[Stored data]
——

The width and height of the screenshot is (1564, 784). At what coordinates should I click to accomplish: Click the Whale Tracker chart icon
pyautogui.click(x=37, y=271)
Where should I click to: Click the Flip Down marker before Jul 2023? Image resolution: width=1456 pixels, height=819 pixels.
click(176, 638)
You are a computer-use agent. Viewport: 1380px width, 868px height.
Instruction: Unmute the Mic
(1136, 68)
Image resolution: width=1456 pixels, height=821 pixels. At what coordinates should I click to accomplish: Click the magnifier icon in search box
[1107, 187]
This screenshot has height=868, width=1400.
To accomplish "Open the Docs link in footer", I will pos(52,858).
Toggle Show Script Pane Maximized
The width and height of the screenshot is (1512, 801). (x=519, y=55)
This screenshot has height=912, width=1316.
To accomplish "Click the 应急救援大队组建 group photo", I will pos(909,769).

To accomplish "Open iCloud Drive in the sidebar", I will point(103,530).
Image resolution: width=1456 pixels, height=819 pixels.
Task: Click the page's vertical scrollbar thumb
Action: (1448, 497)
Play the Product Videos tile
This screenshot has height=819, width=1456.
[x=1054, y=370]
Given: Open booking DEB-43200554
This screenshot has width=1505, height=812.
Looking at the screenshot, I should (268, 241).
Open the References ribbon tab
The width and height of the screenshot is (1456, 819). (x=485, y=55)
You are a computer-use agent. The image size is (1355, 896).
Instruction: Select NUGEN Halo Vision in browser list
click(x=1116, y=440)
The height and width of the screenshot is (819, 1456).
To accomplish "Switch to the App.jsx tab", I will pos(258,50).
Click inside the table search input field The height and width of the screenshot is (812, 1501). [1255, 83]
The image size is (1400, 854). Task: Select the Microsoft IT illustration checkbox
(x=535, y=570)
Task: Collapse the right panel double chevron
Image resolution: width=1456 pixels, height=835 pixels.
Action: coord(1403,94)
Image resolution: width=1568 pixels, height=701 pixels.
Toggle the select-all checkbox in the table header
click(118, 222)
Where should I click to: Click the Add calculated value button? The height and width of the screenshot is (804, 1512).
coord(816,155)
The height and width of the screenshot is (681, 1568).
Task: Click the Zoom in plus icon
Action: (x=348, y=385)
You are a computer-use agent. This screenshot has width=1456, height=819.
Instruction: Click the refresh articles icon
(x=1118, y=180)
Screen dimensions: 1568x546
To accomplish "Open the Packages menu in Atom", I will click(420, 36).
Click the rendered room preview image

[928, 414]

——

- **TASK DETAILS**:
Write all of the records out again exactly.

- **FINAL ANSWER**:
The width and height of the screenshot is (1564, 784). At what coordinates should I click to accomplish: Click the Whale Tracker chart icon
pyautogui.click(x=37, y=271)
Where should I click to: Click the Flip Down marker before Jul 2023? Image resolution: width=1456 pixels, height=819 pixels.
click(176, 638)
You are a computer-use agent. Viewport: 1380px width, 868px height.
Instruction: Unmute the Mic
(1136, 68)
Image resolution: width=1456 pixels, height=821 pixels. At what coordinates should I click to accomplish: Click the magnifier icon in search box
[1107, 187]
This screenshot has height=868, width=1400.
To accomplish "Open the Docs link in footer", I will pos(52,858).
Toggle Show Script Pane Maximized
The width and height of the screenshot is (1512, 801). (x=519, y=55)
This screenshot has height=912, width=1316.
To accomplish "Click the 应急救援大队组建 group photo", I will pos(909,769).

To accomplish "Open iCloud Drive in the sidebar", I will point(103,530).
Image resolution: width=1456 pixels, height=819 pixels.
Task: Click the page's vertical scrollbar thumb
Action: (1448, 497)
Play the Product Videos tile
This screenshot has height=819, width=1456.
[x=1054, y=370]
Given: Open booking DEB-43200554
This screenshot has width=1505, height=812.
Looking at the screenshot, I should (268, 241).
Open the References ribbon tab
The width and height of the screenshot is (1456, 819). (x=485, y=55)
You are a computer-use agent. The image size is (1355, 896).
Instruction: Select NUGEN Halo Vision in browser list
click(x=1116, y=440)
The height and width of the screenshot is (819, 1456).
To accomplish "Switch to the App.jsx tab", I will pos(258,50).
Click inside the table search input field The height and width of the screenshot is (812, 1501). [1255, 83]
The image size is (1400, 854). Task: Select the Microsoft IT illustration checkbox
(x=535, y=570)
Task: Collapse the right panel double chevron
Image resolution: width=1456 pixels, height=835 pixels.
Action: coord(1403,94)
Image resolution: width=1568 pixels, height=701 pixels.
Toggle the select-all checkbox in the table header
click(118, 222)
Where should I click to: Click the Add calculated value button? The height and width of the screenshot is (804, 1512).
coord(816,155)
The height and width of the screenshot is (681, 1568).
Task: Click the Zoom in plus icon
Action: (x=348, y=385)
You are a computer-use agent. This screenshot has width=1456, height=819.
Instruction: Click the refresh articles icon
(x=1118, y=180)
Screen dimensions: 1568x546
To accomplish "Open the Packages menu in Atom", I will click(420, 36).
Click the rendered room preview image

[928, 414]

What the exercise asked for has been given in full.